(Saved data entries)

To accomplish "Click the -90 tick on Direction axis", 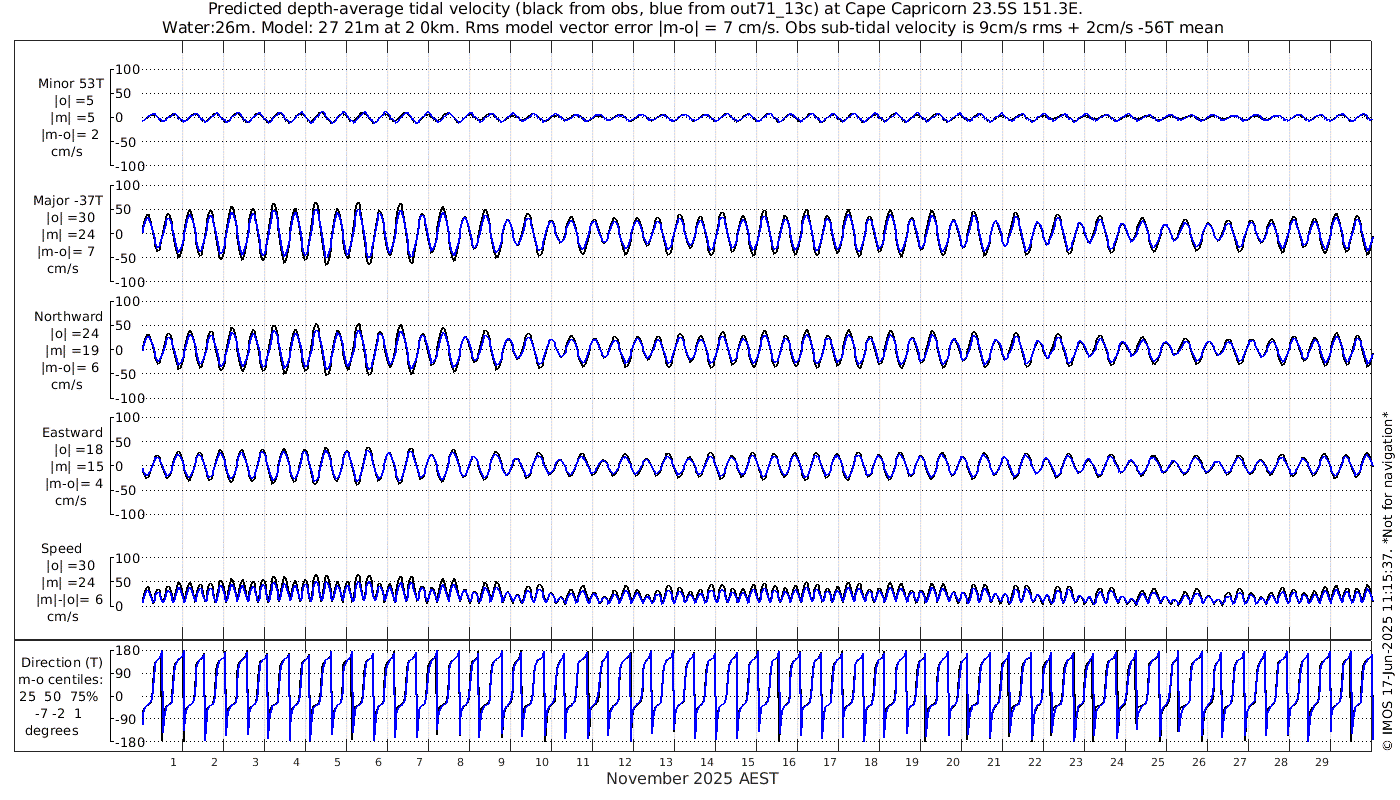I will point(124,719).
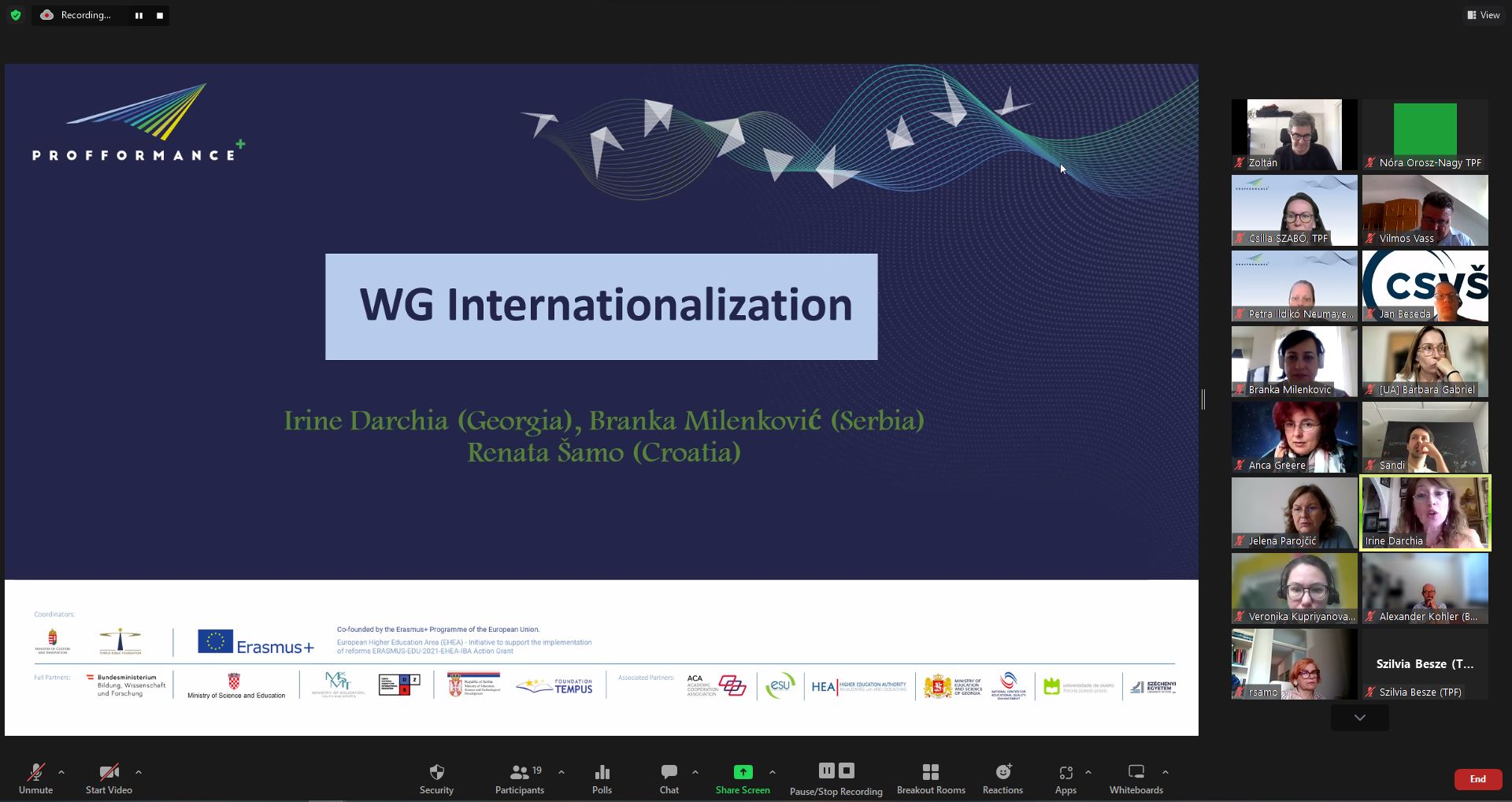The height and width of the screenshot is (802, 1512).
Task: Click the green Share Screen icon
Action: (742, 772)
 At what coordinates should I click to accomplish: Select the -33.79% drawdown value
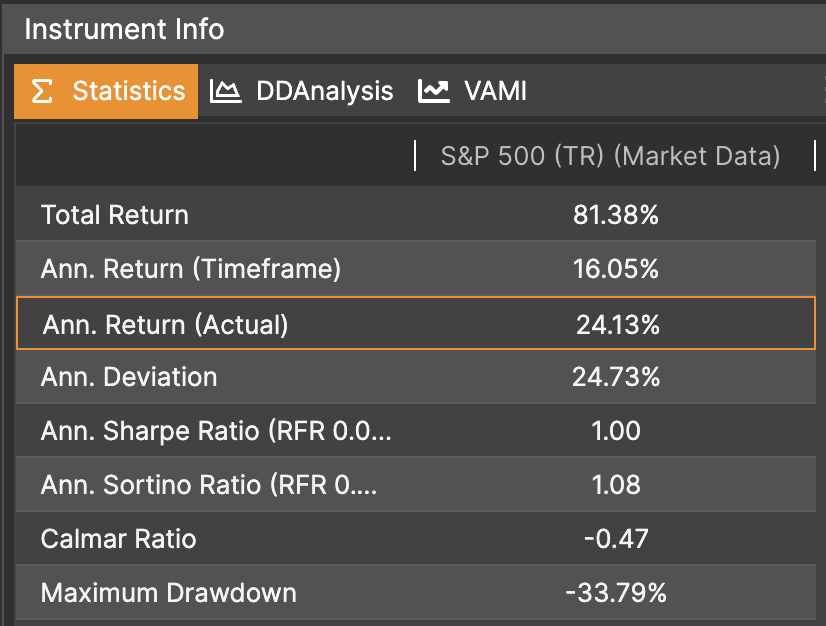click(615, 593)
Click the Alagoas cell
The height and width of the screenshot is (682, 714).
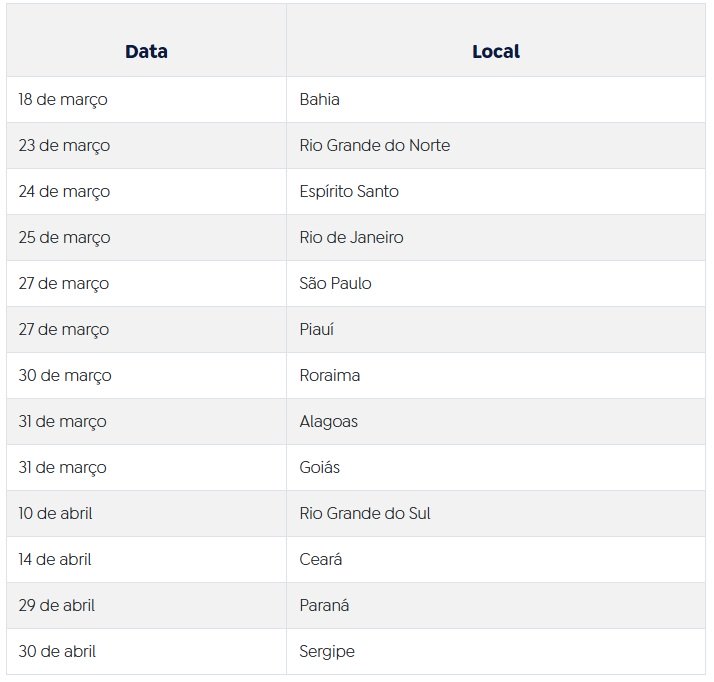pos(329,422)
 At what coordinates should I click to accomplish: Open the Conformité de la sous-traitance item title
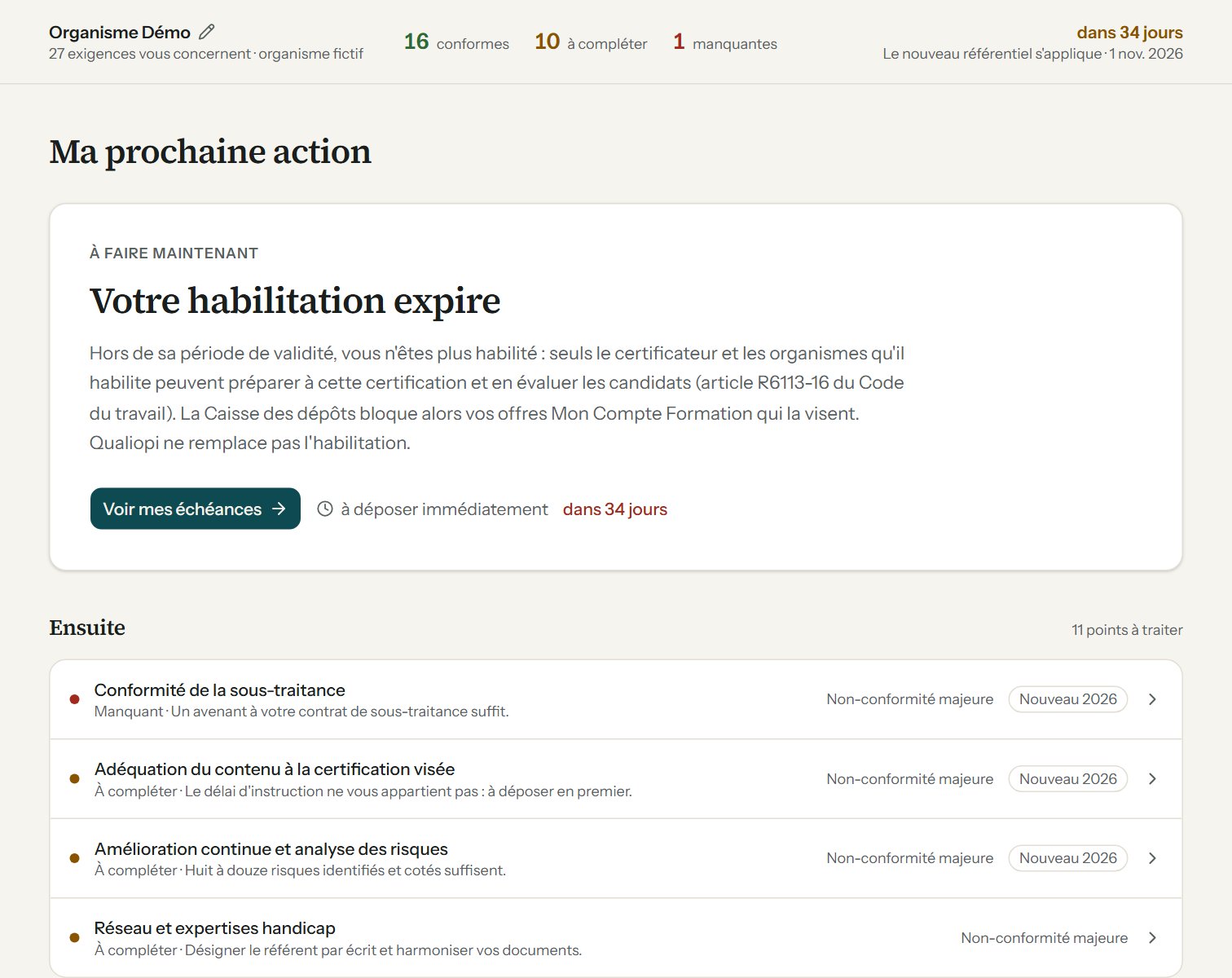click(x=220, y=690)
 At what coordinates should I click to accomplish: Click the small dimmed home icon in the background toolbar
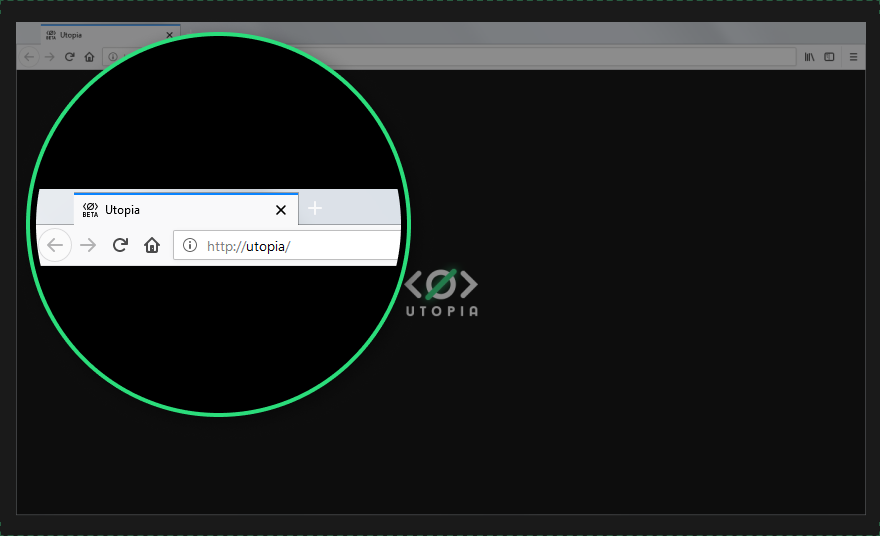(89, 57)
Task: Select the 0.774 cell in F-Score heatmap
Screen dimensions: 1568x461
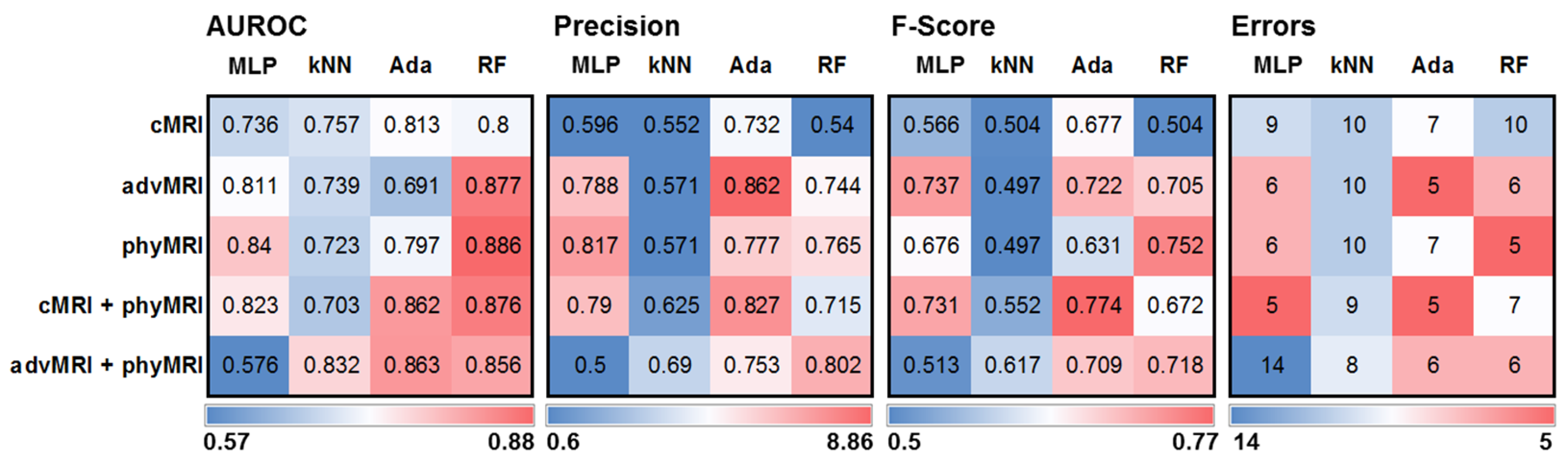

▸ Work task: Looking at the entries above, work out how many lines contain the word "cell", then reply with only that figure.

▸ Response: 2